Eighteen juniors representing several engineering disciplines in professor David Mooney's problem-solving and design class spent the fall semester inventing a robotic remote-control rooftop snowblower, a superheated icicle cutter and a freeze-resistant doormat.
The projects grew out of meetings with the university's Facilities Maintenance Operations department. It is responsible for clearing snow from the 5,000-acre campus. And it was particularly challenged last winter. That is when the Boston area got more than 9 feet of snow. Harvard shut down several times. It was the first time campus closed since the infamous Blizzard of '78.
"Don't get me wrong, FMO did an impressive job last winter," electrical engineering major Peyton Fine said. "But we wanted to somehow improve their operations. We wanted to make it easier to get around campus safely and keep workers safe."
A major problem is clearing snow off Harvard's many old and flat-roofed buildings. The main Cambridge/Boston campus has about 500 buildings.
The students retrofitted a commercial snowblower.  It can be controlled using a modified video game control pad. It can be operated remotely, even from inside a nice, warm office. It eliminates the need for workers to spend time on slippery rooftops where they risk falling.

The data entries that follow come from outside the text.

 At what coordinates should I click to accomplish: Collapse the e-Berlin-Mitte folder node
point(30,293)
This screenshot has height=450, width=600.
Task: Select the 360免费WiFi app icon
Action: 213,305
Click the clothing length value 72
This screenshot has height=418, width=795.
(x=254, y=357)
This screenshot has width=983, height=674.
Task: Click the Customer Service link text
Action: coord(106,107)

Another potential hazard for workers is clearing icicles off eaves. The students' research found that about 150 people a year are killed in the U.S. trying to clear snow and icicles off rooftops.
For that problem, the students came up with a special device. It resembles a roof rake. It has a long handle topped with a Y-shaped head that holds a super-heated wire.  It can quickly slice through the thickest of icicles while the operator stands on firm ground.
The students also developed a durable freeze-resistant hydrogel mat. It can keep doorways and steps ice free.
The class was one of the most practical junior bioengineering major Cassie Lowell has taken.
"It's a unique class in the sense is that we're given a lot of freedom," she said. "It was a really hands-on, real-world experience."
The students and Mooney stress that all their inventions are prototypes. They won't be deployed on campus this winter. But some of the students plan to keep working on them. The goal is to one day make them commercially available.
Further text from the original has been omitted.